Teks yang Disediakan ▸
***

Hari Lahir
Pada tanggal 10 Rajab tahun 195 Hijriah, Imam Muhammad
Al-Jawad as dilahirkan. Ayah beliau adalah Imam Ali Ar-Ridha as. Dan ibu beliau
bernama Khaizran, berasal dari bangsa Maria Qibtiah, istri Rasulullah saw.
Imam Muhammad as memiliki banyak gelar. Gelar yang paling
masyhur adalah At-Taqi dan Al-Jawad.
Saudara perempuan Imam Ridha as, Hakimah mengisahkan, “Pada
malam kelahiran Imam Al-Jawad, saudaraku (Imam Ridha) memintaku untuk berada di
sisi istrinya. Ia melahirkan seorang bayi dengan selamat. Ketika lahir, bayi
itu menatap ke langit dan bersaksi atas keesaan Allah dan kerasulan Muhammad.
Aku yang menyaksikan peristiwa agung ini bergetar dan segera pergi menjumpai
saudaraku dan menceritakan semua ini. Saudaraku berkata, ‘Wahai saudariku, jangan
engkau heran dengan peristiwa ini. Engkau akan saksikan peristiwa yang lebih
menakjubkan lagi.’”
Kelahiran ini merupakan karunia Ilahi dan berita gembira
bagi pengikut Ahlulbait as. Kelahiran ini menjawab segala rasa penasaran,
keraguan, kebimbangan, dan kecemasan mereka.
Nauf Ali menceritakan, “Ketika Imam Ali Ar-Ridha as
melakukan perjalanan ke Khurasan, aku berkata kepadanya, ‘Apakah Anda tidak
memiliki perintah untuk aku kerjakan?’ Beliau berkata, ‘Ikutilah anakku
setelahku dan tanyakan padanya segala kesulitan-kesulitan yang engkau hadapi.’”
Imam Ridha as berulang kali mengatakan kepada sahabatnya,
“Tidak perlu kalian mengajukan pertanyaan kepadaku. Ajukan pertanyaanmu kepada
anak kecil ini yang kelak akan menjadi imam setelahku.”
Tatkala beberapa orang sahabat Imam Ar-Ridha menunjukkan
keheranan dan keterkejutan mereka, bagaimana mungkin seorang anak diangkat
menjadi Imam umat, beliau mengatakan, “Allah telah mengangkat Isa sebagai nabi
ketika beliau bahkan lebih muda dari Abu Ja’far (Imam Jawad). Usia seseorang
tidak terlibat dalam urusan kenabian dan kepemimpinan (imamah).”

***

Daftar yang Disediakan ▸
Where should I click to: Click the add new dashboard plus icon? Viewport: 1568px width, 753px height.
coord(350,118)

***

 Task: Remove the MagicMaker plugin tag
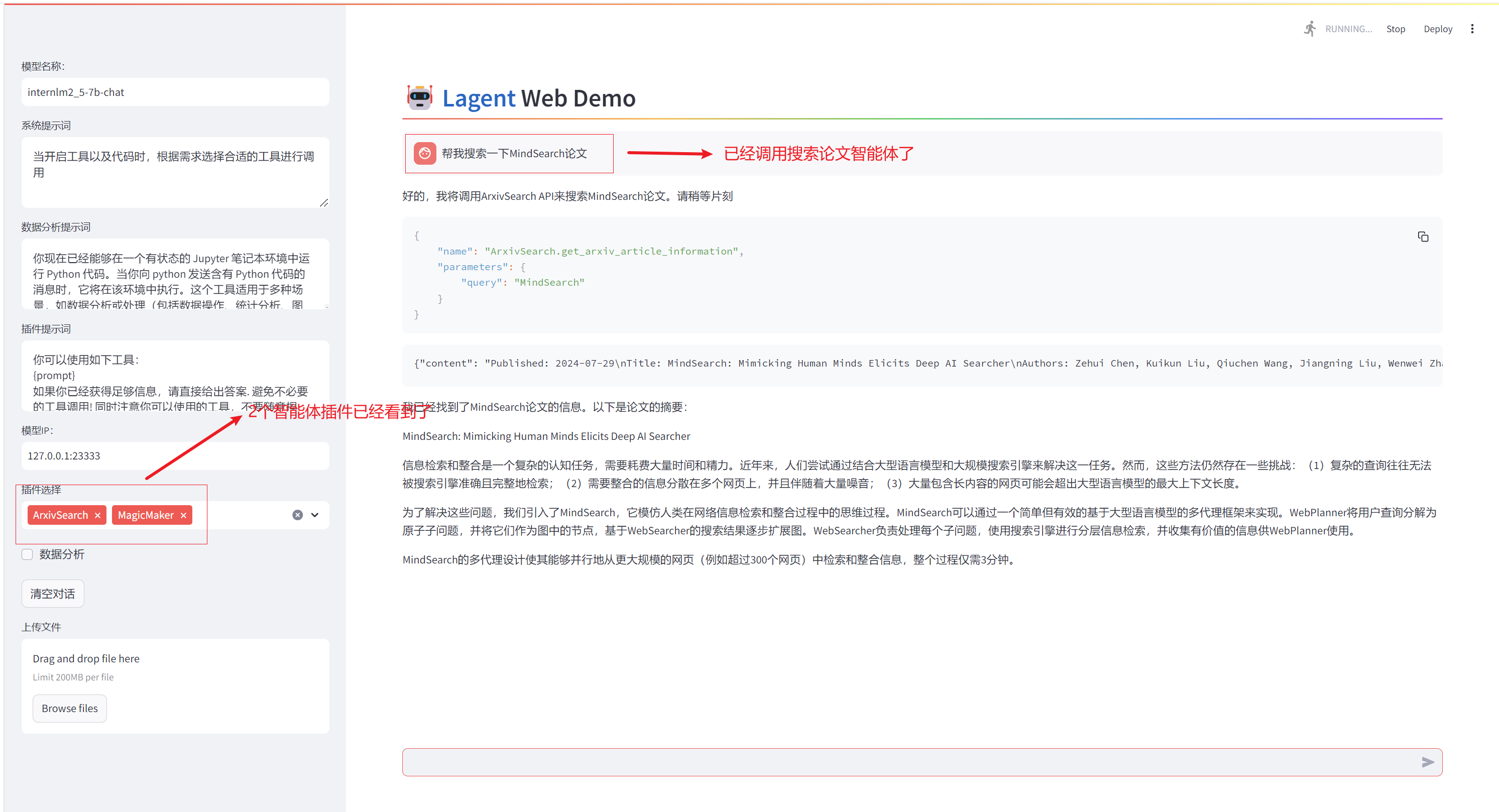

***

Bisakah Anda menuliskan kembali bagian teks tentang kelahiran Imam Al-Jawad antara "Imam Muhammad as" dan "dan kecemasan mereka.", termasuk kedua bagian itu, tanpa mengubah satu kata pun? Daftar tersebut merupakan bahan tersendiri yang terpisah dari teks tentang kelahiran Imam Al-Jawad.

Imam Muhammad as memiliki banyak gelar. Gelar yang paling
masyhur adalah At-Taqi dan Al-Jawad.
Saudara perempuan Imam Ridha as, Hakimah mengisahkan, “Pada
malam kelahiran Imam Al-Jawad, saudaraku (Imam Ridha) memintaku untuk berada di
sisi istrinya. Ia melahirkan seorang bayi dengan selamat. Ketika lahir, bayi
itu menatap ke langit dan bersaksi atas keesaan Allah dan kerasulan Muhammad.
Aku yang menyaksikan peristiwa agung ini bergetar dan segera pergi menjumpai
saudaraku dan menceritakan semua ini. Saudaraku berkata, ‘Wahai saudariku, jangan
engkau heran dengan peristiwa ini. Engkau akan saksikan peristiwa yang lebih
menakjubkan lagi.’”
Kelahiran ini merupakan karunia Ilahi dan berita gembira
bagi pengikut Ahlulbait as. Kelahiran ini menjawab segala rasa penasaran,
keraguan, kebimbangan, dan kecemasan mereka.